(Material provided)

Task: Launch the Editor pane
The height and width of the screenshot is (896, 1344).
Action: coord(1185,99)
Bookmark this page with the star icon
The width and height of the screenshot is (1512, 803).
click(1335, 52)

(End Material provided)

Please set down all of the data above again, matching it exactly.

Task: Launch the Editor pane
The height and width of the screenshot is (896, 1344).
Action: coord(1185,99)
Bookmark this page with the star icon
The width and height of the screenshot is (1512, 803).
click(1335, 52)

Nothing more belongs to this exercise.